What's on Los Angeles | Index


by Jody Zellen

September 14, 2023


Annetta Kapon
Proxy Gallery 10 Years
The Floating Gallery LA
August 5 - September 30, 2023


Proxy Gallery 10 Years

In 2013, Annetta Kapon held her first exhibition at Proxy Gallery: a cube that measures 12 x 12 x 12 inches. In the ten years since its opening, Proxy has presented 85 exhibitions. Invited artists and curators can use the space however they choose, decorating the inside and/or the outside of the box, or even not using it at all. Proxy has been nomadic at times. It lived for a while on a wall at the Otis College of Art graduate studios in Culver City, but also traveled to Greece and Paris. To celebrate this achievement, The Floating Gallery (another nomadic space) is exhibiting documentation of each project, as well as the physical gallery where viewers can see exhibit #85 by Mirena Kim.

Kapon is a long time educator and visual artist who created Proxy Gallery as a "conceptual project that allows a platform for discourse." It was formed while she was an MFA professor and came out of discussions with her students about creating their own conditions to make and show work, regardless of limitations. Proxy fits within the parameters of Kapon's art production. While she creates collages, sculptures and installations, she has also been influential as a professor of art as her students (many of whom have exhibited at Proxy) can attest. In this unique space, she is the sole proprietor and decision maker. She invites other artists as well as accepts proposals. She writes insightful press releases "to get the discursive ball rolling," as she states. Like any conventional gallery, Proxy has a website, opening and closing receptions, is occasionally reviewed and has printed business cards and invitations. The fact that it is small is beside the point. Yet, it is its small size and the challenges it brings for each artist that makes her project unique.

For the exhibition at The Floating Gallery, the entire history of Proxy is presented. Each exhibition is represented by a single square image that is dated and captioned. These are installed in two long horizontal rows across opposing walls of the space. The works are hung chronologically so viewers can easily trace the history of the exhibits and exhibitors. Some may be well known, others unknown, perhaps students or artists from Greece or Paris where the gallery traveled. A few, but not that many artists have had multiple exhibitions over the ten years. Kapon and her student Katie Thoma inaugurated the gallery with an exhibition of their works in January 2013. From there, contributors rose to the challenge in different ways: Shiva Akibadi covered it in faux fur (referencing Meret Oppenheims's Le Déjeuner en fourrure (1936)) and carried it to myriad commercial gallery openings in the Los Angeles area. Susan Silton created Exchange in 2015, covering the front of the gallery cube with a box of expired Agfa Photography paper that belonged to Allan Sekula. Silton inserted a peep hole into the center of the Agfa box that allowed viewers to see into the gallery where they confronted a hand written message that states, "Who is it... Who's There?" In 2022 in her second Proxy exhibition, Renée Petropoulos inserted her head into the box to create a performance piece entitled Outburst-Conjugation 2 presented at the Athens School of Fine Arts in Greece.

During Covid, the exhibits were virtual and documented by the artists.
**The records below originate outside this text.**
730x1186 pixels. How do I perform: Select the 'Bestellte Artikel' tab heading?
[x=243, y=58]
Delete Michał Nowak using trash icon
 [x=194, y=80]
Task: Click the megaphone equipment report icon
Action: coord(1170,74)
In some instances, the exhibitors forgoed the actual box in favor of surrounding walls, as in the installation Holla Holla Holla by Sharon Barnes in 2021. What is most striking about the exhibition at The Floating Gallery is the fact that uniformity of Kapon's presentation (each exhibit is represented by a single still photographic image) does not diminish the uniqueness of any of the projects but rather calls attention to the different creative ways that the artists approached the given parameters of the space. As an exhibitor myself in 2016, the representation of my work is a partial experience as I drew on all the different sides of the box and created a 3D image inside to be viewed via red/blue stereo glasses through a small opening. This could not be represented by a single image. However, in the context of the exhibition it resonates as yet another approach to solving a complex and unusual problem. Not to say that creating an exhibition is simply a problem to be solved, but in certain ways it is.
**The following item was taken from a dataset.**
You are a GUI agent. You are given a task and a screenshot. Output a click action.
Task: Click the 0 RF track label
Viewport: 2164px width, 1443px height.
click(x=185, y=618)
Kapon gave each of her artists "carte blanche" to create a new work that was not, as she states, "a miniature version of what they usually do," but rather a thought provoking and conceptually savvy solution to the specifics of a space that happens to be a 12 x 12 x 12 inch cube. While primarily documentation, Proxy Gallery 10 Years is also a work of art, one created by Kapon over ten years that is nuanced and smart and a celebration of works being made by a range of artists in Los Angeles and beyond.